Please copy exactly the lines from the one containing "The height and" to the end of the entries, both included, and nothing else. Omit every picture.

------ Supplied material ------

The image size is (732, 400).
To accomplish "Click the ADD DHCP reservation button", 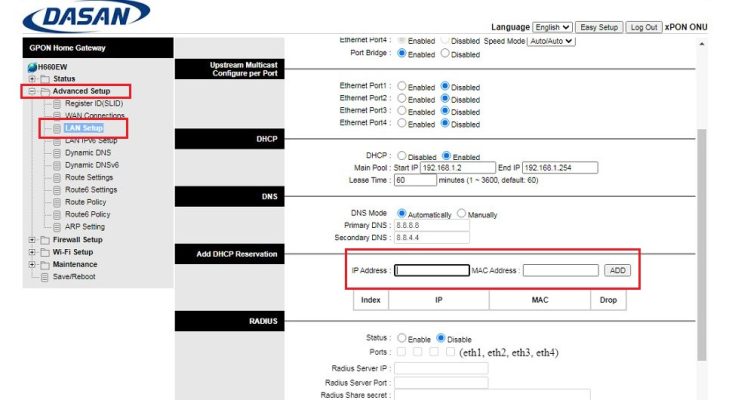I will click(x=617, y=270).
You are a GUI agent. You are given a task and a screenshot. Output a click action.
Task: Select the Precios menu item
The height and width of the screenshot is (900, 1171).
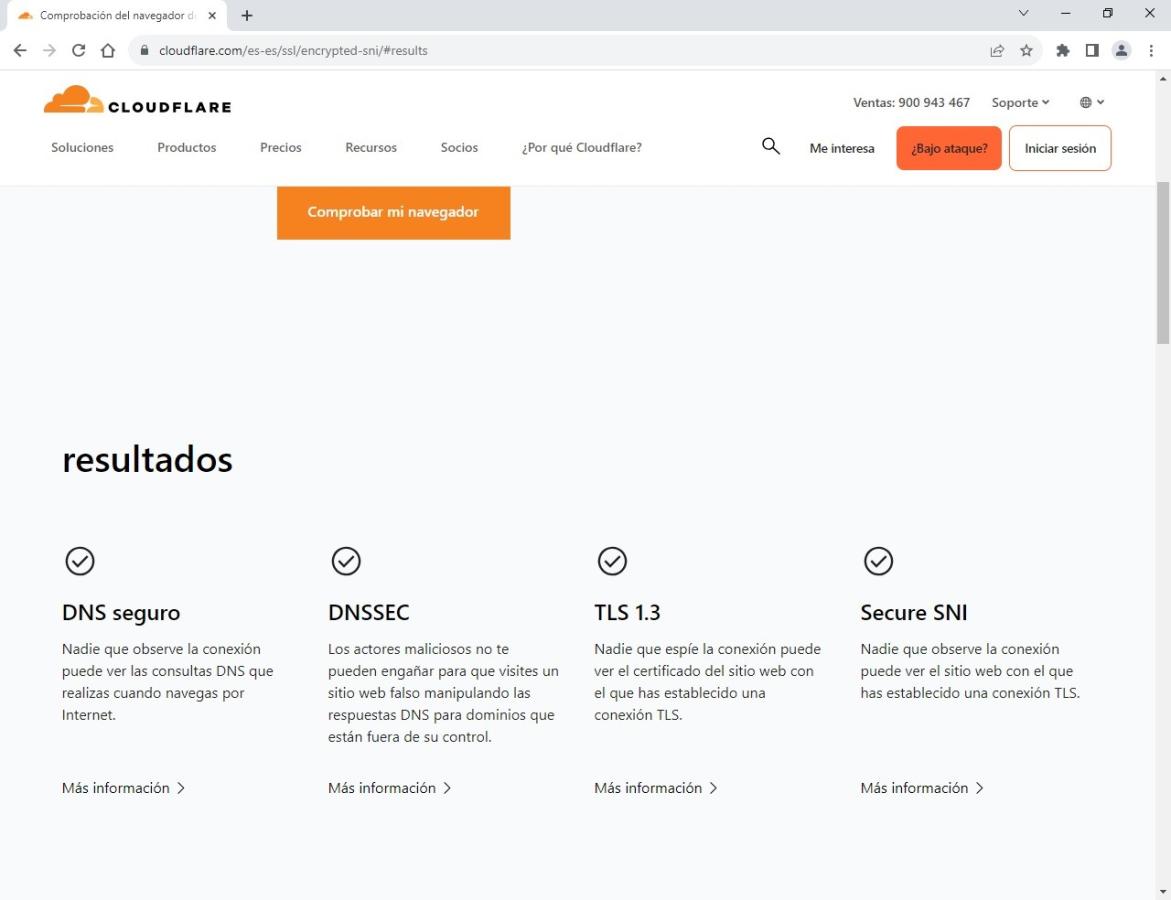pos(280,147)
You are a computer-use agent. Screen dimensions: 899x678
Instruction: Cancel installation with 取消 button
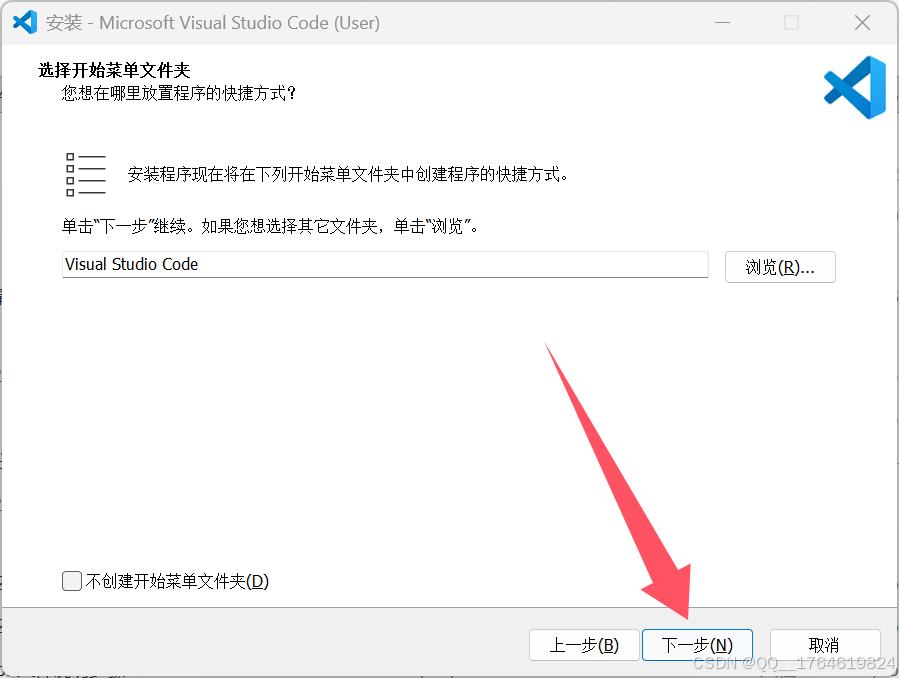(x=824, y=645)
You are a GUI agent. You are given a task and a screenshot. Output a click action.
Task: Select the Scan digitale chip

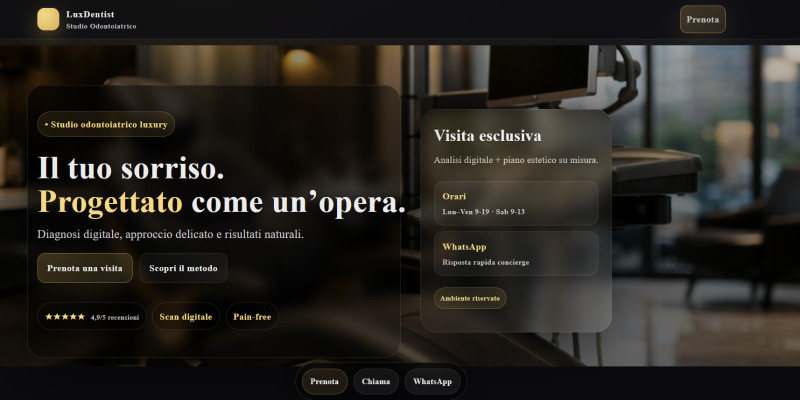coord(186,316)
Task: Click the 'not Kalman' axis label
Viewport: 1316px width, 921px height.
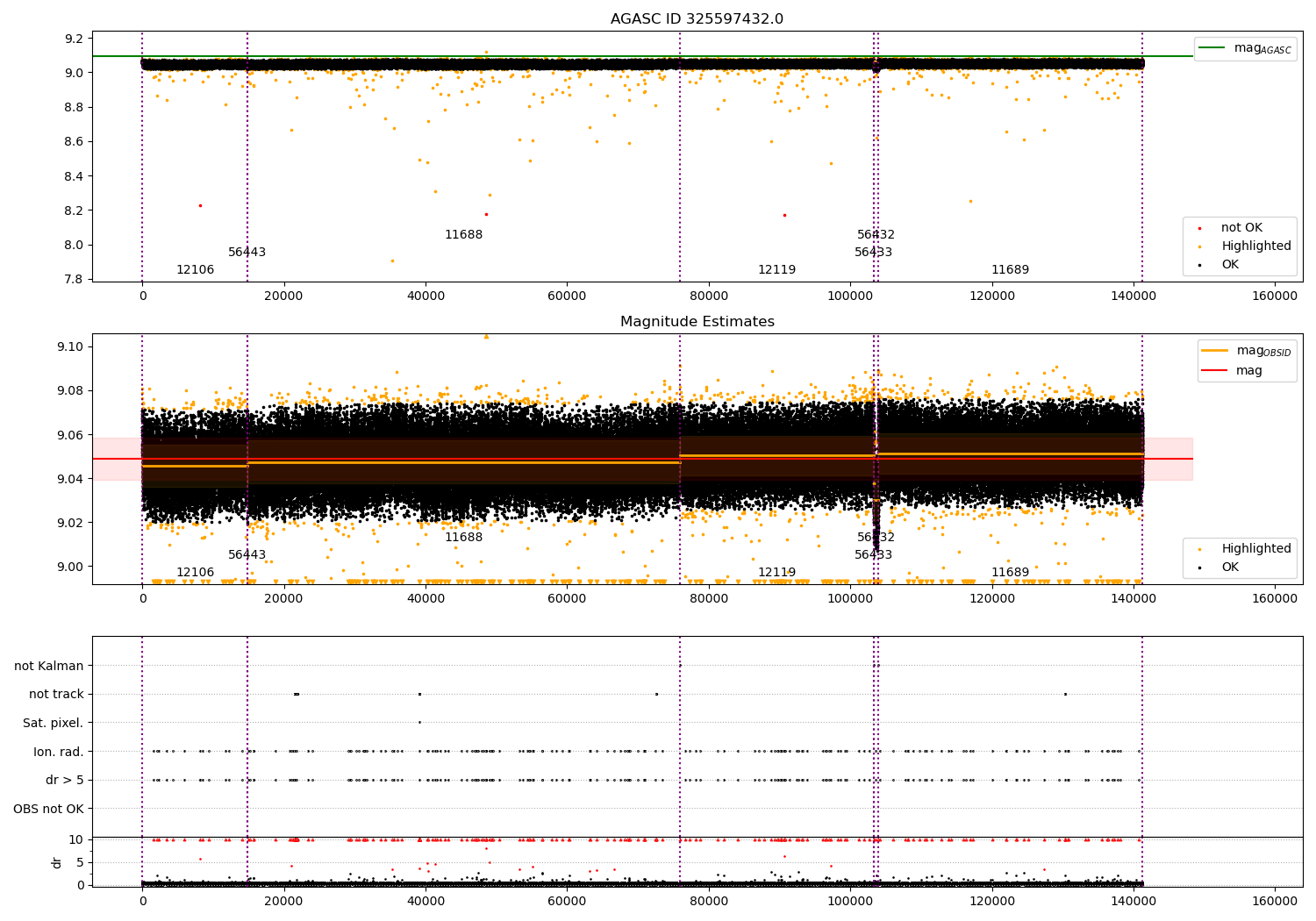Action: coord(49,666)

------

● Answer area
The height and width of the screenshot is (900, 1171).
pos(280,147)
You are a computer-use agent. Screen dimensions: 899x678
Instruction: Cancel installation with 取消 button
(x=824, y=645)
You are a GUI agent. You are given a task and a screenshot. Output a click action.
Task: Select the Scan digitale chip

coord(186,316)
Task: Click the 'not Kalman' axis label
Viewport: 1316px width, 921px height.
Action: coord(49,666)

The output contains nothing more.